26th Summer Institute in Statistical Genetics (SISG)


This module is currently full. Registrations are closed at this time.

Module 3: Introduction to R

Wed, July 7 to Fri, July 9
Instructor(s):
Registration for this module closes June 30. 

 

Live session timeframe (exact schedule with live sessions will be posted by module instructors prior to the start of the module): Wednesday: 11:30 a.m.-2:30 p.m. Pacific (2:30-5:30 p.m. Eastern); Thursday, 8 a.m. – 2:30 p.m. Pacific  (11 a.m. – 5:30 p.m. Eastern); Friday, 8 a.m. – 2:30 p.m. Pacific (11 a.m. – 5:30 p.m. Eastern).

This module introduces the R statistical environment, assuming no prior knowledge. It provides a foundation for the use of R for computation in later modules.

In addition to discussing basic data management tasks in R, such as reading in data and producing summaries through R scripts, we will also introduce R’s graphics functions, its powerful package system, and simple methods of looping.

Hands-on use of R is a major component of this module; users require a laptop and will use it in all sessions. Examples and exercises will use data drawn from biological and medical applications, including infectious diseases and genetics. Participants require a laptop and will use it in all sessions. Suggested pairing: All later modules.
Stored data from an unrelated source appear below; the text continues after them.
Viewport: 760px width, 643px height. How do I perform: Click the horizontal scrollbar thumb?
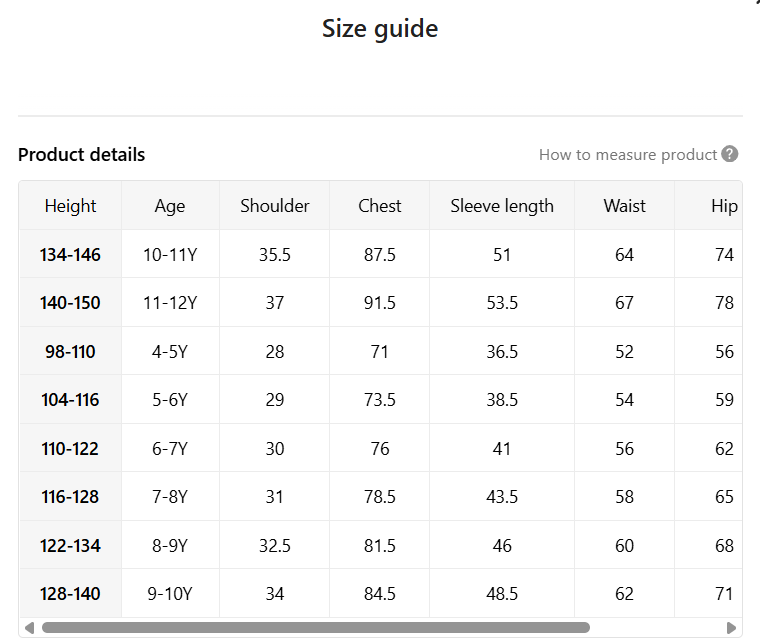[316, 628]
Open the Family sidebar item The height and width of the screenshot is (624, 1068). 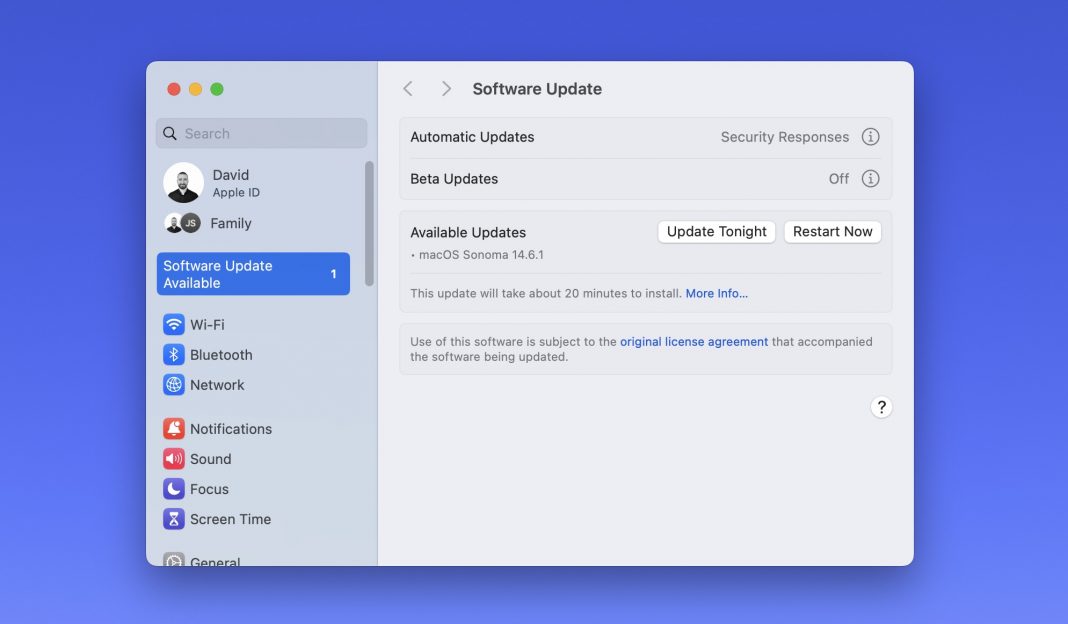click(230, 223)
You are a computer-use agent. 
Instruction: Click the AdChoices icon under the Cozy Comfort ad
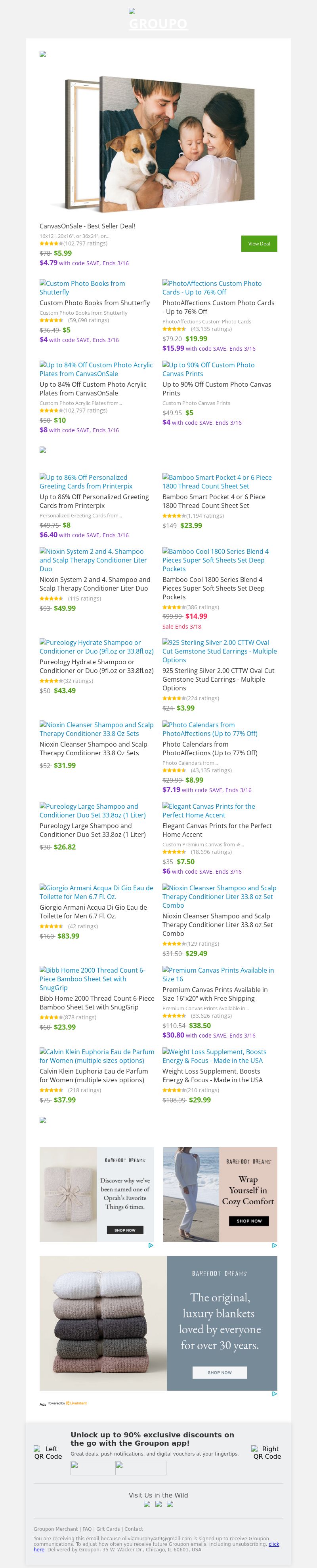[274, 1245]
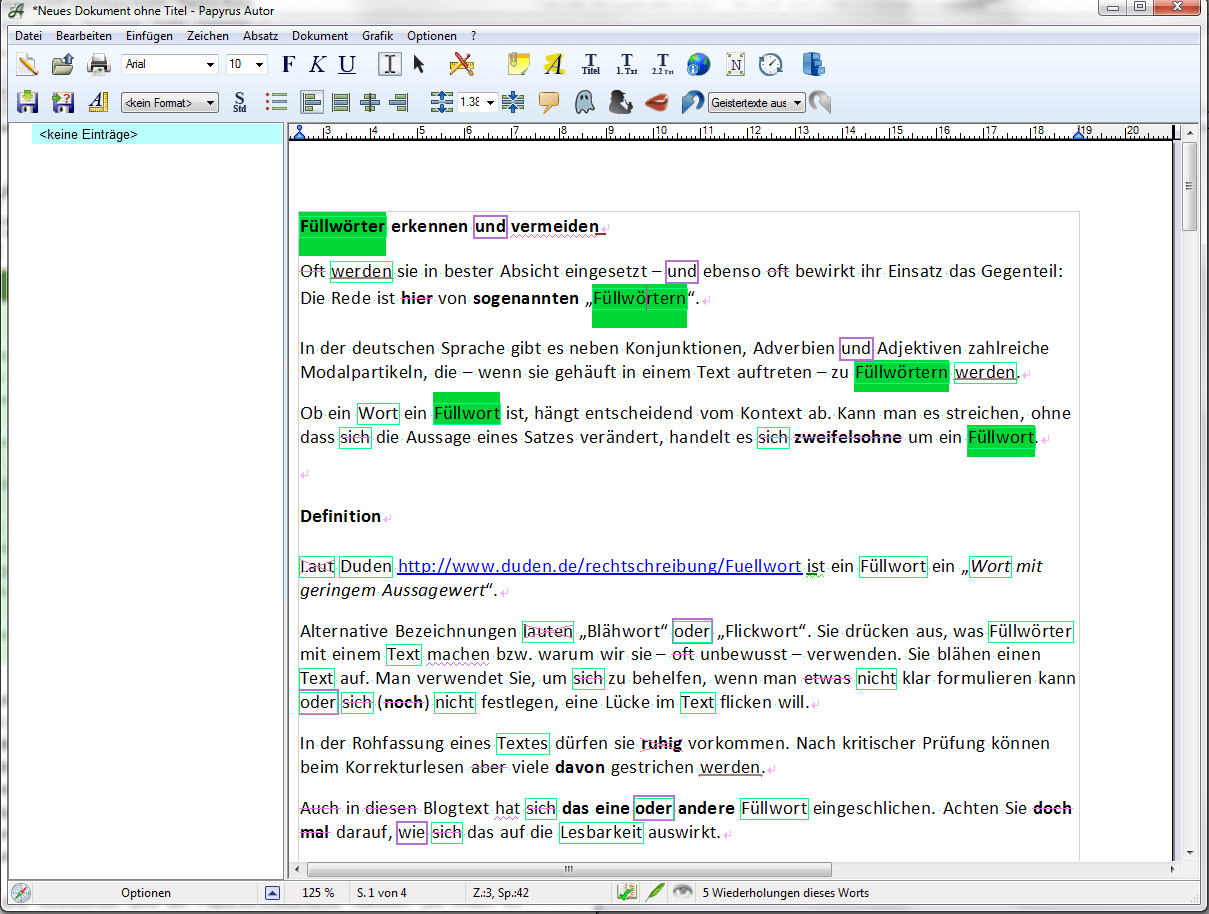This screenshot has height=914, width=1209.
Task: Open the Arial font name dropdown
Action: (x=169, y=65)
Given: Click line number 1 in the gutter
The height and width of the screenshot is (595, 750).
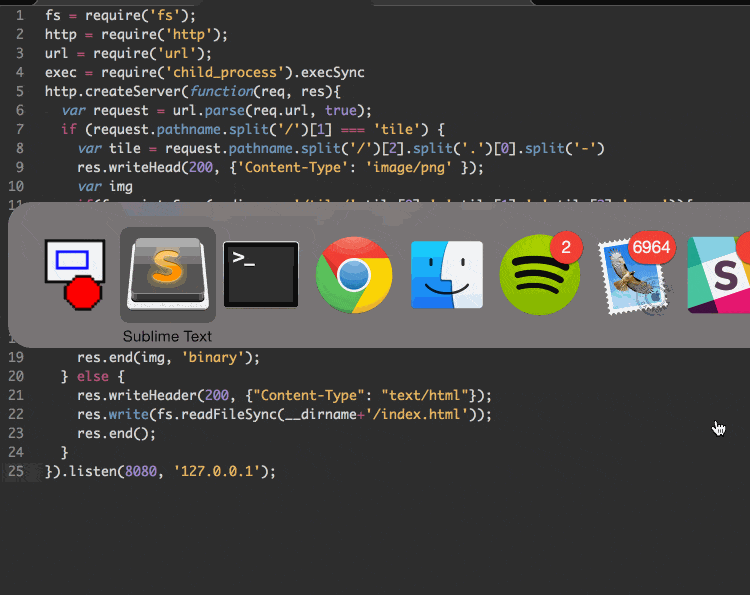Looking at the screenshot, I should point(19,15).
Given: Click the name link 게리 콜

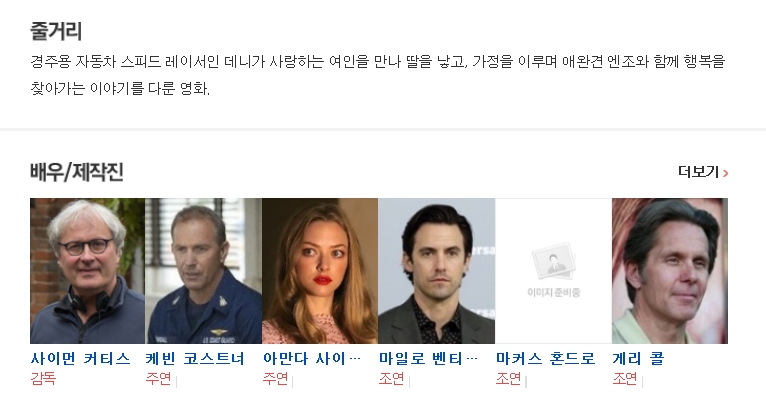Looking at the screenshot, I should coord(638,359).
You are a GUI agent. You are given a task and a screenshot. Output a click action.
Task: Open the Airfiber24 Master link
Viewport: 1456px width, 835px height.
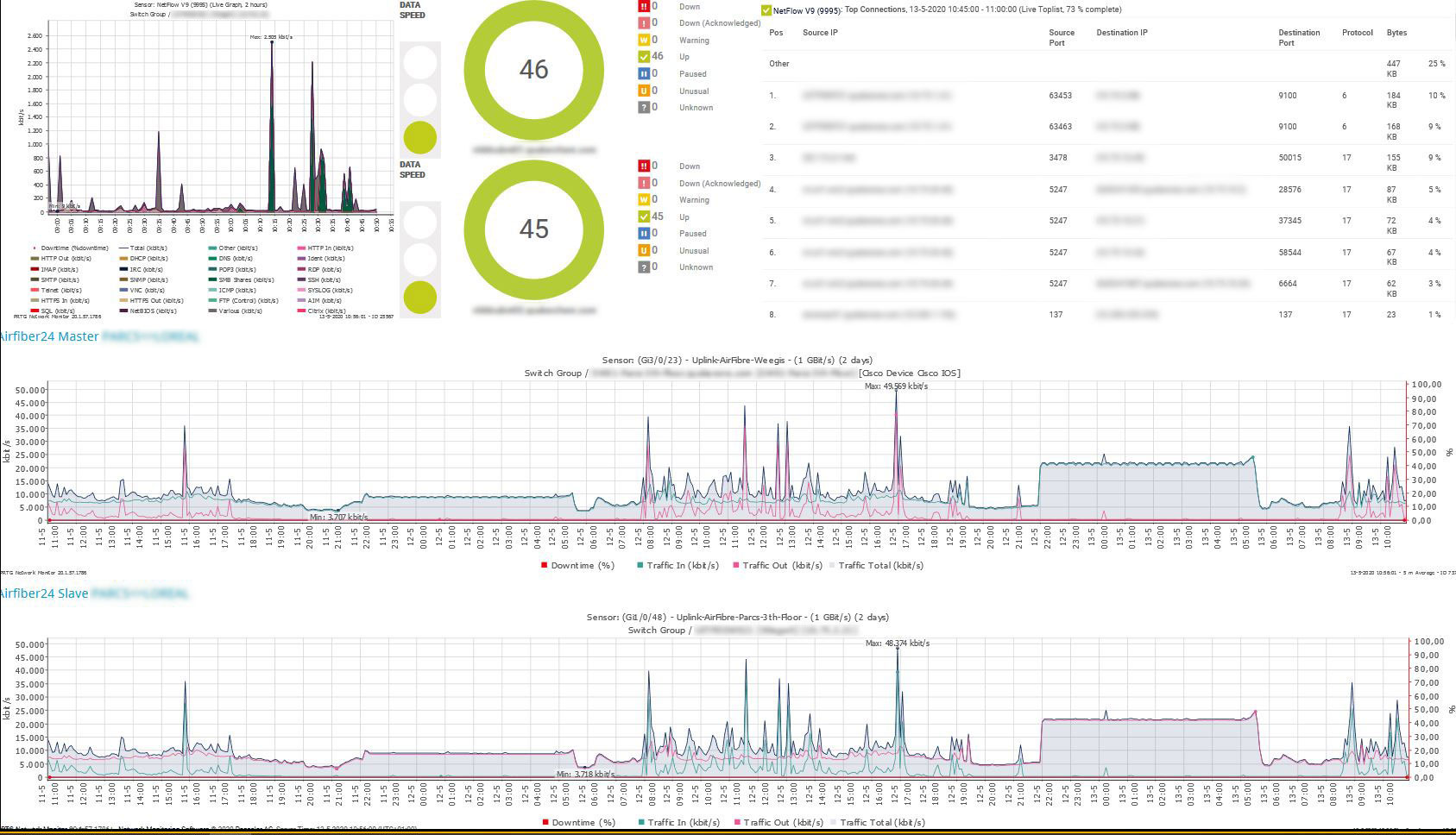(x=50, y=336)
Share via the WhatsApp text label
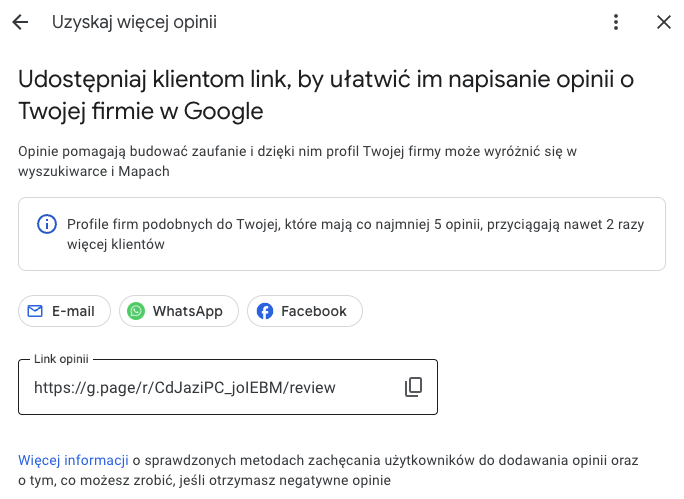This screenshot has width=684, height=499. click(187, 311)
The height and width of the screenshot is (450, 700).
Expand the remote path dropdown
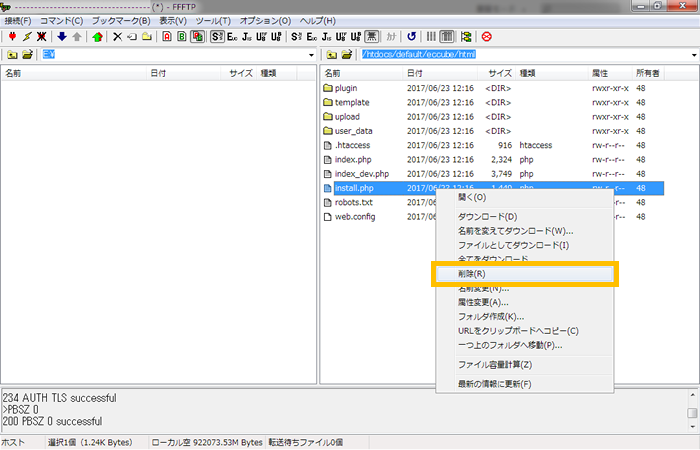coord(690,54)
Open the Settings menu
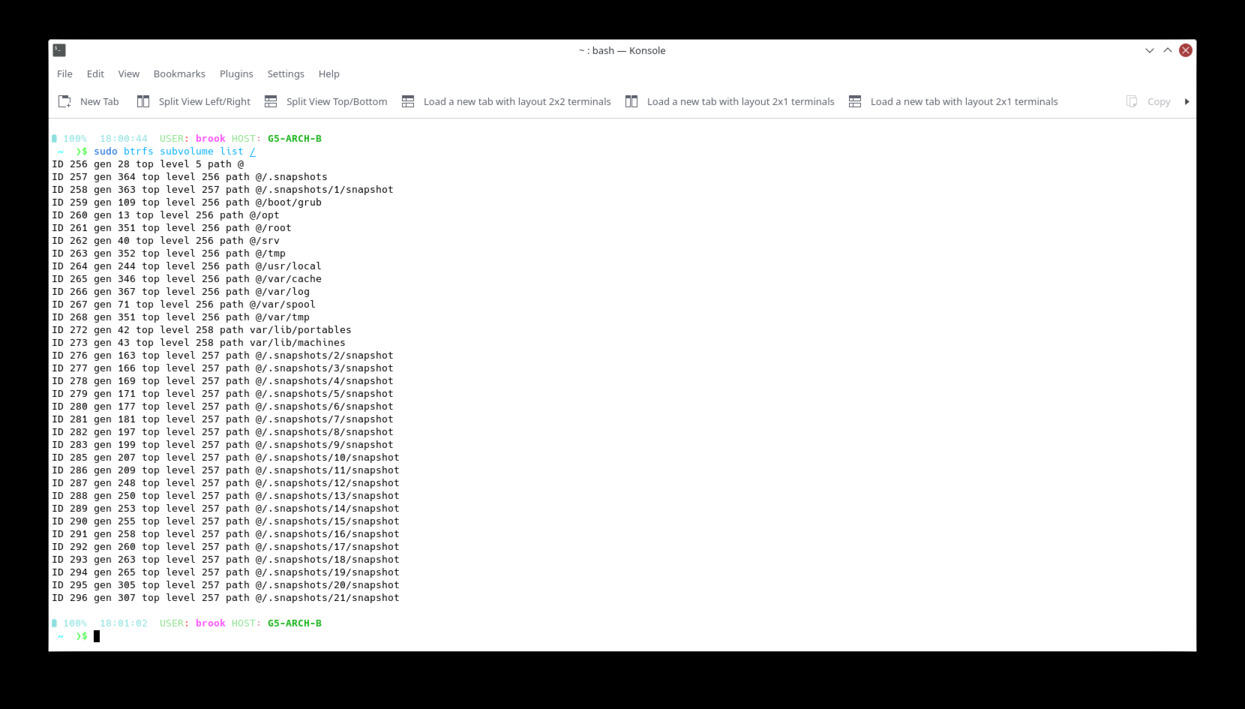1245x709 pixels. coord(285,73)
Learning Objectives: After attending this module, participants will be able to:

  1. Use R to perform descriptive statistics including graphics.
  2. Read and write data files.
  3. Perform basic data manipulations (e.g. creating new variables, merging data sets).
  4. Write and use R script files.
  5. Install and load R packages, and be able to access the help system and other resources to facilitate their use.
  6. Perform basic inferential statistical analyses including regression analysis.
  7. Write and use R functions, and perform basic programming in R including loops.